It’s amazing what the living expect of the dying
For much of my life, there was something about my mother I felt almost allergic to. Yet, as she approached death, for the first time I found I didn’t merely love her, I actually liked her. People who weren’t there like to say that my mother died at home surrounded by loving family.
This is technically true, though it was just my brother and me and he was looking at Facebook and I was reading a profile of Hillary Clinton in the December 2009 issue of Vogue. A hospice nurse had been over a few hours earlier and said my mother was “very imminent”. She was breathing in that slow, irregular way that signals that the end is near. Strangely, I hadn’t noticed it despite listening for the past several weeks (months earlier, when her death sentence had been officially handed down but she was still very much alive, my mother had casually mentioned that she’d noticed this breathing pattern in herself and that I should be prepared to walk into the room and find her gone at any moment) but apparently it was here now and when I reached the third paragraph of the second page of the Hillary Clinton article (this remains imprinted on my brain; I can still see the wrap of the words as my eye scanned the column; I can still see the Annie Leibovitz photo on the previous page) I heard her gasp. Then nothing more.
“Mom?” I called out.
My brother got off the couch and called her name, too. Then I said, “Is that it?”
That was it. I found suddenly that I wasn’t quite sure how to identify a dead person – it didn’t occur to me in that moment that not breathing was a sure sign – so I picked up her hand. It was turning from red to purple to blue. I’d read about this in the death books – Final Gifts, Nearing Death Awareness, The Needs of the Dying – that I’d devoured over the last few months. Medically speaking, I’d found these books to be extremely accurate about how things progressed, but some put a lot of emphasis on birds landing on windowsills at the moment of death or people opening their eyes at the last minute and making amends or saying something profound. We weren’t that kind of family, though, and I harboured no such expectations. I had been slightly worried that when my mother actually died I’d be more grief-stricken than I’d anticipated, that I’d faint or lose my breath or at least finally unleash the tears that I’d been unable to shed all this time. I thought that in my impatience to get through the agonising end stages I’d surely get my comeuppance in the form of sneaky, shocking anguish. Perhaps I would rage at the gods, regret all that had gone unsaid, pull an article of clothing from her closet and hold it close, taking her in. But none of that happened. She had been suffering for months and I was as relieved – for both of us – as I’d planned to be. I picked her hand up a few more times over the next two hours while we waited for another hospice worker to come over and fill out the final paperwork and then for the men from the funeral home to take her away. I did this less for the sake of holding it than to make sure she still had no pulse. She’d chosen cremation but had said once that she feared being burned alive.
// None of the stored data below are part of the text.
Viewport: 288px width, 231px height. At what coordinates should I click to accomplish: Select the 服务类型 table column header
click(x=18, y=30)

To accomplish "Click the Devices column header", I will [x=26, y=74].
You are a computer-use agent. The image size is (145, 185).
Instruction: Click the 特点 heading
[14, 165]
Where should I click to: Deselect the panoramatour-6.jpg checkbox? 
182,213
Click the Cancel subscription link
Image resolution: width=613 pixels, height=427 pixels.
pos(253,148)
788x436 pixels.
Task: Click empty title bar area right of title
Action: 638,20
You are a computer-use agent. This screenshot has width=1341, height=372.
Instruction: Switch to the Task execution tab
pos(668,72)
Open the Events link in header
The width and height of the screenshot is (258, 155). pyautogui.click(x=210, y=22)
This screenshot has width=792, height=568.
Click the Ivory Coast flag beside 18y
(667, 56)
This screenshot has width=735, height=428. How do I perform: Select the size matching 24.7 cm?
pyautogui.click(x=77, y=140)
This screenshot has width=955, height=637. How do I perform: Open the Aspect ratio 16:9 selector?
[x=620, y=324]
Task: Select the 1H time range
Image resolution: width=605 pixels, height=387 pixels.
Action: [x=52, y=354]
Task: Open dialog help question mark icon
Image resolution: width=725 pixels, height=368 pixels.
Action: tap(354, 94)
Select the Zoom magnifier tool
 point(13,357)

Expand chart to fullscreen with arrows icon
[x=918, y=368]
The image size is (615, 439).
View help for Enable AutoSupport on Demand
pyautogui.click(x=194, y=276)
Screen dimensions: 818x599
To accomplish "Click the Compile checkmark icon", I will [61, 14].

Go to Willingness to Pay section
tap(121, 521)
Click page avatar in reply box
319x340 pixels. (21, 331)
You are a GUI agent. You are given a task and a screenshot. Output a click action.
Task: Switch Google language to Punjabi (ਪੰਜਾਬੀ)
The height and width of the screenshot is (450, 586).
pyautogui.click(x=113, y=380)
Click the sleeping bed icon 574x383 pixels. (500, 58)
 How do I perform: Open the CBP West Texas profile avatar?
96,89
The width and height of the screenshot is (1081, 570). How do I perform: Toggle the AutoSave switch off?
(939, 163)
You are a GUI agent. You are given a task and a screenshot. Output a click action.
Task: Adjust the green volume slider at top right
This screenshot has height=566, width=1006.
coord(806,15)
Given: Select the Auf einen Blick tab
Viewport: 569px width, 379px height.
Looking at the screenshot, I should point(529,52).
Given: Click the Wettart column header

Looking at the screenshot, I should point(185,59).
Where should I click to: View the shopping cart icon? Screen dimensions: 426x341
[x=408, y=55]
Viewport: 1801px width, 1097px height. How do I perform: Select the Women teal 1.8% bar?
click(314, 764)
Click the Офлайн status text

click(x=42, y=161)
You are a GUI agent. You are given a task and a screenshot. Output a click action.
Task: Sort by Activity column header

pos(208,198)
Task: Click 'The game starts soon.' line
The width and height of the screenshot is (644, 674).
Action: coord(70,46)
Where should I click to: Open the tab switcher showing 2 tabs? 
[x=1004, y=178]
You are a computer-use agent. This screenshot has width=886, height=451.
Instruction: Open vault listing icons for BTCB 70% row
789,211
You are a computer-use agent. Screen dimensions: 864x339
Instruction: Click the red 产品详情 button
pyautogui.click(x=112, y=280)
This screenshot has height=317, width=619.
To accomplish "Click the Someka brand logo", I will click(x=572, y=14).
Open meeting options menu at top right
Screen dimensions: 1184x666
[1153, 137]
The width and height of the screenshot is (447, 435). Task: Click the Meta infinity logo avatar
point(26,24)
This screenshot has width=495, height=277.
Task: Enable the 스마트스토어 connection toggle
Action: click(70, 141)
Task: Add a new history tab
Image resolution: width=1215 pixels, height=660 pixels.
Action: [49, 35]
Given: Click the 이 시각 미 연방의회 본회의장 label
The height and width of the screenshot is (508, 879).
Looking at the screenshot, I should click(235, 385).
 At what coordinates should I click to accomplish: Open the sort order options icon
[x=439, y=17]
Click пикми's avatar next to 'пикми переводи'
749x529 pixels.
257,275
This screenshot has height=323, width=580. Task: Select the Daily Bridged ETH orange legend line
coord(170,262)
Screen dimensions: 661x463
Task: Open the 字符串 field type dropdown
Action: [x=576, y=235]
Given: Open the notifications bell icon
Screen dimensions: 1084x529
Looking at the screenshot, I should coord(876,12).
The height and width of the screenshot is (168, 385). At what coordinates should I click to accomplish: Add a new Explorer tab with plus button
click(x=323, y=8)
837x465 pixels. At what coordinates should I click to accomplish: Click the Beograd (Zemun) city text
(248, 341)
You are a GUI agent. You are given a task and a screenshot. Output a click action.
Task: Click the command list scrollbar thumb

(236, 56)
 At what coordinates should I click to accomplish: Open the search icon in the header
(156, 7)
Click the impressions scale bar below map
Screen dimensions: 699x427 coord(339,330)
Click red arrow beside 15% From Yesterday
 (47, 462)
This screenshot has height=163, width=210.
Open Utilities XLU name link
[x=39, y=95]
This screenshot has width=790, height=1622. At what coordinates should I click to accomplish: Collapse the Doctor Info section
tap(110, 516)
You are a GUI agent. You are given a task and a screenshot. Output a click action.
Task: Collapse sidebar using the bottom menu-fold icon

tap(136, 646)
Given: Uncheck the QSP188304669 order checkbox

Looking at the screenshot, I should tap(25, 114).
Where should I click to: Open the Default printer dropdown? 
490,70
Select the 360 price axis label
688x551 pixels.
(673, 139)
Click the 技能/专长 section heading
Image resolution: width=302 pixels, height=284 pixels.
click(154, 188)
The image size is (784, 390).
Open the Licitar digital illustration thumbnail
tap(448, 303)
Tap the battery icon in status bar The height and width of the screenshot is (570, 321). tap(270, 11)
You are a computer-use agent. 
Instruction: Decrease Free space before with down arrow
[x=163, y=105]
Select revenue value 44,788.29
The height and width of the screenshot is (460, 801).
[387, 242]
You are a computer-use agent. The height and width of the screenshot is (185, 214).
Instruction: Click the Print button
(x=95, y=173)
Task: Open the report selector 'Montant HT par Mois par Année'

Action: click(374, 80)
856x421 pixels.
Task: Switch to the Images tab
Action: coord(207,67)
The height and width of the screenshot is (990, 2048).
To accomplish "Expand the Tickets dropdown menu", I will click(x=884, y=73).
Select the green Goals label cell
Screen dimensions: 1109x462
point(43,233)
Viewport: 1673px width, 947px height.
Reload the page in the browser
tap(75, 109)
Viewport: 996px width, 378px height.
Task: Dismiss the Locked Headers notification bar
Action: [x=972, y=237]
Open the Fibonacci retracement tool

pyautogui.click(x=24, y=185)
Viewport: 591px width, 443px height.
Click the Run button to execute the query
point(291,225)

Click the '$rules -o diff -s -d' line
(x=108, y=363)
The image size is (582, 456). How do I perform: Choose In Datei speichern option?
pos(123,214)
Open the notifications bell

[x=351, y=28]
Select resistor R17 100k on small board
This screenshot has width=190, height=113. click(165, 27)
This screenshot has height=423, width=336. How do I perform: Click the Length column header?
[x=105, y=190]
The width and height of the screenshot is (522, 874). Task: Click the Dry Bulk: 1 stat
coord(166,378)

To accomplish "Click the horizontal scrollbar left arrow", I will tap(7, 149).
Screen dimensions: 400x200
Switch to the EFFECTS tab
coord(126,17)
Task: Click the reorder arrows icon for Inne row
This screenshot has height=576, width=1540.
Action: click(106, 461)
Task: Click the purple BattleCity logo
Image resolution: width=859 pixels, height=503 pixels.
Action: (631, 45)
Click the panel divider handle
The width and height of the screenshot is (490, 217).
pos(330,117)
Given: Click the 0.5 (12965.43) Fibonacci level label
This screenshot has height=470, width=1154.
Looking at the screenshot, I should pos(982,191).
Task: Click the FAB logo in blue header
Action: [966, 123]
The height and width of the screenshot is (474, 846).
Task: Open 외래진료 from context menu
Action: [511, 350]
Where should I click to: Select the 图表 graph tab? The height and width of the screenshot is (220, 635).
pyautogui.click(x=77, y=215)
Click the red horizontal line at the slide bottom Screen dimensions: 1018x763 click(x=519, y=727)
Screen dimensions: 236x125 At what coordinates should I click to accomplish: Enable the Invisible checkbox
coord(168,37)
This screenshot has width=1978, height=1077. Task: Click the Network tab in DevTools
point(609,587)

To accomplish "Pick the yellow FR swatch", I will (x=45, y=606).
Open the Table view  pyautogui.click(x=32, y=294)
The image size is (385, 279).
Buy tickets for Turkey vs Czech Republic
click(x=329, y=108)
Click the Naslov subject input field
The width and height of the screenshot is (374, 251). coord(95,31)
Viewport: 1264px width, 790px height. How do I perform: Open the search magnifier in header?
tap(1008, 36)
A woman worked for us during the last two months of my mother’s illness. She must have found us appalling. A week or so before my mother died, my brother and I started packing up the apartment right in front of her. I know this sounds grotesque, but we were haemorrhaging money and had to do whatever we could to stem the flow. It was late December and her lease was up on the first of the new year. If she died before then and we didn’t have the place cleared out, we’d not only have to renew the lease and pay another month of sizeable rent, but we’d also have to then go on to break the lease and lose her sizeable security deposit. She was unconscious, so “right in front of ” is a matter of interpretation, but her hospital bed was in the living room and we had to crouch behind it to remove books from shelves. My mother had a set of George Kovacs table lamps that I liked very much, and every time I look at them in my own house now, three time zones away in a living room she’s never seen, I think about how I had to reach around her withering body to unplug them, after which I packed them into their original boxes, which I’d found deep in her coat closet, walked them over to the UPS store, and mailed them off to California.
“You have to start sometime,” said Vera, the woman who worked for us. I’m almost certain she said this because she had no idea what to say but felt some obligation to validate our behaviour since we were paying her $17 per hour. Vera was a professional end-of-life home healthcare aide, referred to us by the hospice. She was originally from Trinidad and spent a lot of time listening to Christmas music on headphones. I assumed she’d known every kind of family and witnessed every iteration of grief, though later I learned she’d worked for only one other terminal patient in New York, a man who was dying of something other than cancer and whose daughter apparently cried all the time and threw herself on his empty hospital bed after he was taken away. Our family, as my mother might have said, had “a significantly different style”.